À cheval avec Mathieu Bock-Côté et Mononc’ Serge

«Le franglais, c’est full overrated», Nicolas Guay, Twitter, 14 juillet 2014

(«Le niveau baisse !» est une rubrique dans laquelle l’Oreille tendue collectionne les citations sur le déclin [supposé] de la langue. Les suggestions sont bienvenues.)

 

Si vous êtes ici, c’est que vous le savez : l’Oreille tendue s’intéresse aux questions de langue au Québec. Il lui arrive, à l’occasion, de donner des entrevues, de faire des conférences, d’intervenir dans des cours, d’écrire des articles — bref, de pontifier sur l’état de la langue au Québec.

Parmi les questions qu’on lui pose alors, deux reviennent sans cesse, qui l’embêtent dans les grandes largeurs.

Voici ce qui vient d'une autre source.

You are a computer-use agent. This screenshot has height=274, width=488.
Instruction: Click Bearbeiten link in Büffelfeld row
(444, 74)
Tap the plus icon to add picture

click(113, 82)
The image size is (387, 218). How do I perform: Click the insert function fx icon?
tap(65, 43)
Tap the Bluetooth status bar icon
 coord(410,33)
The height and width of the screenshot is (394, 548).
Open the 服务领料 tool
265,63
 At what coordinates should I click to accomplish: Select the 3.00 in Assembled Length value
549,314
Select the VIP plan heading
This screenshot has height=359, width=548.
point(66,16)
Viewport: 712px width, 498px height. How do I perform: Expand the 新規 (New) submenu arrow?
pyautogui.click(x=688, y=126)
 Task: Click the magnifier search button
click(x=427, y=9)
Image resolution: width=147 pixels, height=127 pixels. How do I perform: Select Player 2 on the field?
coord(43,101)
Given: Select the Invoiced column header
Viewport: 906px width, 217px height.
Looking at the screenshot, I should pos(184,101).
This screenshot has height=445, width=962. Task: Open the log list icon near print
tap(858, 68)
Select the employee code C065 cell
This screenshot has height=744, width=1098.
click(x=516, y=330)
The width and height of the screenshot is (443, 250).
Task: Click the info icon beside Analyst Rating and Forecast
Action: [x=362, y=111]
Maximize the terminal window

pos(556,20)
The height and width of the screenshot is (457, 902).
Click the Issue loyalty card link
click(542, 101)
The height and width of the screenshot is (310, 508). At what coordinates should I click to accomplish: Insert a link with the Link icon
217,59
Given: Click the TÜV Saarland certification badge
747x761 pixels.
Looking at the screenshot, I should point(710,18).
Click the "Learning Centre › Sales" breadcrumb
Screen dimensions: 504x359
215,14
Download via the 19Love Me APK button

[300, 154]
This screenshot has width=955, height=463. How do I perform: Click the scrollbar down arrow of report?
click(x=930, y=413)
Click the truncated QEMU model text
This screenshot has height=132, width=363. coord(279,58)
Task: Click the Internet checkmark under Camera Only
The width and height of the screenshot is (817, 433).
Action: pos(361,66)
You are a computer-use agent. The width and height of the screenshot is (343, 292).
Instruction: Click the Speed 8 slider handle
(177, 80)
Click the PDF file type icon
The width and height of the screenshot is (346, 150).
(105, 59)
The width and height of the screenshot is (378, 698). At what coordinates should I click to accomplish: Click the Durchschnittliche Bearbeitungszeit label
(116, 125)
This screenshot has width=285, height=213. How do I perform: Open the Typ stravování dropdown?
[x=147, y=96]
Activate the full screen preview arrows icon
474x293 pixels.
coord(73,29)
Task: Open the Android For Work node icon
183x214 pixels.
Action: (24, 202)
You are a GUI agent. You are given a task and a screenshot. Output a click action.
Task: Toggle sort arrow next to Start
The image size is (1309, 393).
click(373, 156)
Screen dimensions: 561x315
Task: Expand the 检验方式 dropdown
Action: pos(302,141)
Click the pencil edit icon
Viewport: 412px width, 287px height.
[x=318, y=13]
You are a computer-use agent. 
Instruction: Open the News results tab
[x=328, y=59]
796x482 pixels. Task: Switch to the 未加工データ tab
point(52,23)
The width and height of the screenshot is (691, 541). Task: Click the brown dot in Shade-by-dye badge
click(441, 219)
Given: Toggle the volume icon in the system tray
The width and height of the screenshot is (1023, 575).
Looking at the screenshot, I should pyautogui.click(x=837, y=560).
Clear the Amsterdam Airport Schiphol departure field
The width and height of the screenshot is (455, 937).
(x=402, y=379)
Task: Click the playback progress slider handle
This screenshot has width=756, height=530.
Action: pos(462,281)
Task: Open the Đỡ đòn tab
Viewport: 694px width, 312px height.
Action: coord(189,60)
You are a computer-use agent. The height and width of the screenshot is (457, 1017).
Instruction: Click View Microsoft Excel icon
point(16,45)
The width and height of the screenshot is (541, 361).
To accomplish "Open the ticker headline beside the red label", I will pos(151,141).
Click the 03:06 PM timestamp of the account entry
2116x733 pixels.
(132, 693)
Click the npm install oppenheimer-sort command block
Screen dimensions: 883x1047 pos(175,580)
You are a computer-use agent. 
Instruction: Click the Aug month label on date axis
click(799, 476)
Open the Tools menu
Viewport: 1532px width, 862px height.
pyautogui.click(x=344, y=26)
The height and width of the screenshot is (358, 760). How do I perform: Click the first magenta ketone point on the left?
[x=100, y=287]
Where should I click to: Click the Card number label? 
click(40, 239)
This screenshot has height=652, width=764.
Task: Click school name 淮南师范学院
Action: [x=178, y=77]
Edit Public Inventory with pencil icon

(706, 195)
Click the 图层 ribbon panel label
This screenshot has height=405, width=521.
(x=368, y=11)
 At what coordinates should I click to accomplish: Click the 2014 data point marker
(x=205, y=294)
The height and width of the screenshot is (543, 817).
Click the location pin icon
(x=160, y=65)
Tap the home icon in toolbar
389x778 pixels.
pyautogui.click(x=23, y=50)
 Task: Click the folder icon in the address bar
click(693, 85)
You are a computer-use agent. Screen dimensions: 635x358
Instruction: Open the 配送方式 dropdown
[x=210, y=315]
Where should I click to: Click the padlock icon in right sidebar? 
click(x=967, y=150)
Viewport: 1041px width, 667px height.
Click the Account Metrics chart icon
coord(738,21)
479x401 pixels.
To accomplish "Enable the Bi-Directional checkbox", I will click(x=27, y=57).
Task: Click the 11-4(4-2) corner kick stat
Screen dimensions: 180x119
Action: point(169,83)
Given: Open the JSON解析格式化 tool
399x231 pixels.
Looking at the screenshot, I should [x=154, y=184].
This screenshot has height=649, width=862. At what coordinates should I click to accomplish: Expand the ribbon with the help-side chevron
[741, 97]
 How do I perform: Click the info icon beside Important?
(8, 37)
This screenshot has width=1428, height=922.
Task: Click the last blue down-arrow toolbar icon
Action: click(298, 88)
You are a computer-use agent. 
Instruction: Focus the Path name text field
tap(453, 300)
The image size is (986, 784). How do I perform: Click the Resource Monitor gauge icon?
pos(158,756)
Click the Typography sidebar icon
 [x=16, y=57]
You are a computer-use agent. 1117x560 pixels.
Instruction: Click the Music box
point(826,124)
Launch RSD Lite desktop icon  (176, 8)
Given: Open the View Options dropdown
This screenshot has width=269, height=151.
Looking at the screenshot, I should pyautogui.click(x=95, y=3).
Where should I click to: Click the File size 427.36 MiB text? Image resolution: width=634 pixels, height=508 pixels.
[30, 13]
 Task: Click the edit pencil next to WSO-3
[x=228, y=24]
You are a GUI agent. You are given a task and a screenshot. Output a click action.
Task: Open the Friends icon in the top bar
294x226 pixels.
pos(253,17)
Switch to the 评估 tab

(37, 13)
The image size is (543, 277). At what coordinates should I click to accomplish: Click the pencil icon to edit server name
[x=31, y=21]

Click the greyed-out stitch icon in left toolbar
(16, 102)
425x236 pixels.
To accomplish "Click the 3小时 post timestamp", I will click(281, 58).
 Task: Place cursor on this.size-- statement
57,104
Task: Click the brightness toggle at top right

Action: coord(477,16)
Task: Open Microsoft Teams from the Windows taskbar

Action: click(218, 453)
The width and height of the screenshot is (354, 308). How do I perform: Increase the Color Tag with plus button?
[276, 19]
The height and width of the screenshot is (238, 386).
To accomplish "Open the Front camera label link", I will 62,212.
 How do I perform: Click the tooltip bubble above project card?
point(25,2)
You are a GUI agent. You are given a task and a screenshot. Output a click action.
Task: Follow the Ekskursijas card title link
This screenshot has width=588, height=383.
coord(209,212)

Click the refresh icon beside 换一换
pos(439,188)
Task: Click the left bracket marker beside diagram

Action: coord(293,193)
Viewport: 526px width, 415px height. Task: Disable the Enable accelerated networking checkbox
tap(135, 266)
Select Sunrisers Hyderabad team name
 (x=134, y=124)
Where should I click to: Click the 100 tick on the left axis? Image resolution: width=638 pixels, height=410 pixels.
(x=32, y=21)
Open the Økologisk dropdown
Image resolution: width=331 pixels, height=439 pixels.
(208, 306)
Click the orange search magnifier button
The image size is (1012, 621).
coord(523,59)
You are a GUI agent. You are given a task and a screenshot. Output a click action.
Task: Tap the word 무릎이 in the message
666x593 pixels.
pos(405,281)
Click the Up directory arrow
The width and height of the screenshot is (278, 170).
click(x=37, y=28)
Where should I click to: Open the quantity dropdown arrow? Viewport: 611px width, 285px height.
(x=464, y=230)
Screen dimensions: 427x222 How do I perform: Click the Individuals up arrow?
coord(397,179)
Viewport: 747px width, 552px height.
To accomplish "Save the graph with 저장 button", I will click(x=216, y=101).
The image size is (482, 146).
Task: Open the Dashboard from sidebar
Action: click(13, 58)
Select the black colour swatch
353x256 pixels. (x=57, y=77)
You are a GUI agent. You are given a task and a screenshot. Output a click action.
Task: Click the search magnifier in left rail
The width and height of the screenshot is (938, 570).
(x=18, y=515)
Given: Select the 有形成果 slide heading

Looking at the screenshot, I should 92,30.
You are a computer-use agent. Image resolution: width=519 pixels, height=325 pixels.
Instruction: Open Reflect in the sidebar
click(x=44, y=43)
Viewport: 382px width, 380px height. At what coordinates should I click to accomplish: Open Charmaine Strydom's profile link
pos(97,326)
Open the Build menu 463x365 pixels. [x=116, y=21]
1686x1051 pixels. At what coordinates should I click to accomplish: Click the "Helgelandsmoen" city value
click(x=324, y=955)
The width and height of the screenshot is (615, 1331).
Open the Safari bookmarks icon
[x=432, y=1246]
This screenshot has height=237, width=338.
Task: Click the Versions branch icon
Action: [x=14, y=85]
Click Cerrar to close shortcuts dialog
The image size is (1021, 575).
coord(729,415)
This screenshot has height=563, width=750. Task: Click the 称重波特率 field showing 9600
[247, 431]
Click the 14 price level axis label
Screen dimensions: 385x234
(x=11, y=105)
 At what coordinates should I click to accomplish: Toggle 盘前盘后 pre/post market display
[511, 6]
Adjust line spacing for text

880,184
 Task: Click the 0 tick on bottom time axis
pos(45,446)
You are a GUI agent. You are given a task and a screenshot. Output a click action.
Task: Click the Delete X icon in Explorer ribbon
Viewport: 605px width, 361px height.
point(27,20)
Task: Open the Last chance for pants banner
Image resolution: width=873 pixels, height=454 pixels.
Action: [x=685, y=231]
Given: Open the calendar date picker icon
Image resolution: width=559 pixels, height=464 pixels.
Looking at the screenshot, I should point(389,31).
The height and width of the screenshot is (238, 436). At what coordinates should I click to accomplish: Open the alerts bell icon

La première est celle du joual. (Note pour les non-initiés : le mot joual est une déformation de la prononciation du mot cheval et il désignerait un état particulier de la langue française parlée au Québec, état dégradé et, de ce fait, soumis à l’opprobre.) Quand on l’interroge là-dessus, l’Oreille répond toujours la même chose : le joual — si tant est qu’une telle chose existe — n’a d’intérêt qu’archéologique; cela renvoie aux querelles linguistiques des années 1960, 1970, peut-être 1980. Il ne reste aujourd’hui, à se poser des questions sur le joual, pensait l’Oreille, que les journalistes français, Diane Lamonde (1998, 2004) et Mononc’ Serge. Pour les premiers, on la croira sur parole. Pour le dernier, auteur-compositeur-interprète de son état, un exemple, tiré d’une entrevue accordée au quotidien la Presse, devrait suffire :

Je suis ambivalent. J’aime le joual. On peut crier à l’impureté, mais c’est quand même une langue ancrée dans une réalité, qui a sa beauté, et qui ne se substitue pas au français («C’est beau, le joual», 10 décembre 2011, cahier Arts, p. 8).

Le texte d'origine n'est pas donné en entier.